Naturally there are downsides too, foremost being transmog: soloing old content for gear with a certain look is a popular activity these days, but scaling characters down would have major implications for acquiring old gear. Having to get a whole raid team together just to get a nice-looking hat is clearly more of a logistics challenge than just running off on your own to do it.

Still, look at GW2 (again): the endgame is pretty much flat in terms of gear level. Once you have the equivalent of epic armour and weapons, you’re basically set for stats, so one of the only reasons to run dungeons is for gear that you like the look of. Of course, GW2 has had a flat endgame from the start, and players knew what to expect going in, so it’s never really been much of an issue; I don’t believe the same could be said for WoW and its players.

One more downside is that farming low-level materials will be somewhat more inconvenient. If you just decided to pick up mining on your max-level character, or (like me) have levelled so quickly that your professions have been left behind, going back to pick away at iron nodes will be a little trickier when you can no longer just ignore any hostile mobs in the area. You still have the advantage of having a full complement of skills, though, including a flying mount, so it’s not quite the same as having a level-appropriate character (more on this in a bit).

Finally, it’s actually kinda fun to solo old content, and in some cases is an interesting challenge in its own right, especially when trying to work around mechanics that are designed with multiple people in mind (Flame Leviathan in Ulduar, for example).


Balancing out the fact that you’ve been downlevelled is the fact that you still have all the abilities of a higher level character. Furthermore, I’d expect the various gear quality levels would scale differently, so for example a level 40 character in Uncommon quality (green) armour would have consiberably lower stats than a scaled-down level 90 in x.4-patch epics. It’d be a tricky balance to get right, adjusting the scaling so the difficulty is just so.

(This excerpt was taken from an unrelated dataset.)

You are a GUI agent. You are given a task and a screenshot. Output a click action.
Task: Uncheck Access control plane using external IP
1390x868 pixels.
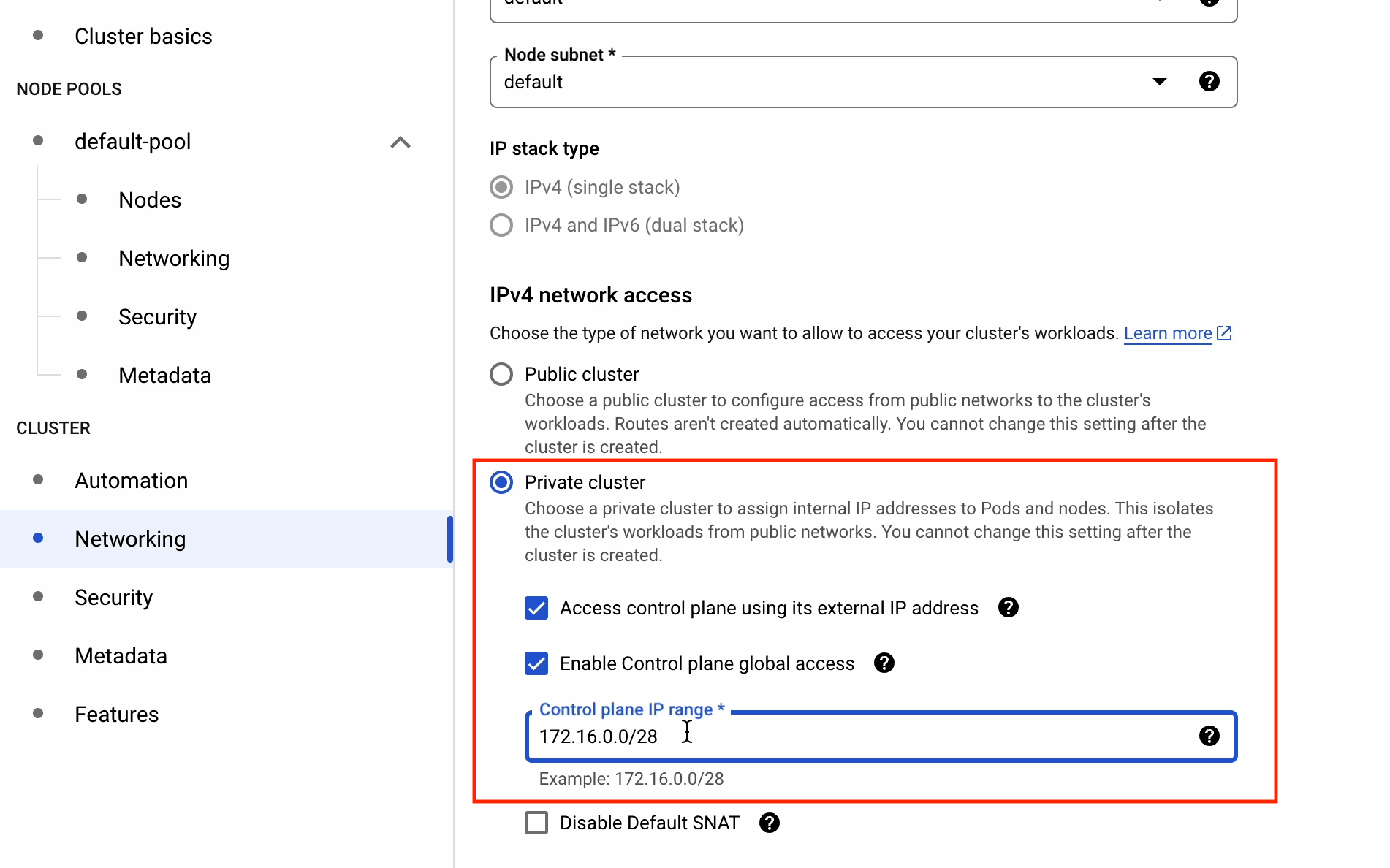tap(536, 608)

That balance will be key to the success of any scaling system Blizzard might introduce, and I expect Challenge Modes were the first step in trying out the technology, getting a feel for how the numbers interact.

I do agree with Big Bear Butt that making scaling optional would be the best of both worlds, but I’m not sure how feasible that would be to actually implement, technically and from a UI and communications point of view; one thing I’ve learned in my time as a software developer is that things are almost never as simple as they initially seem.

Still, I remain hopeful, of nothing else because I like the idea of being able to revisit old content and tackle it in a manner much closer to how it was designed; personal preferences about what you find fun, more than anything, will affect how enthusiastic you are about scaling.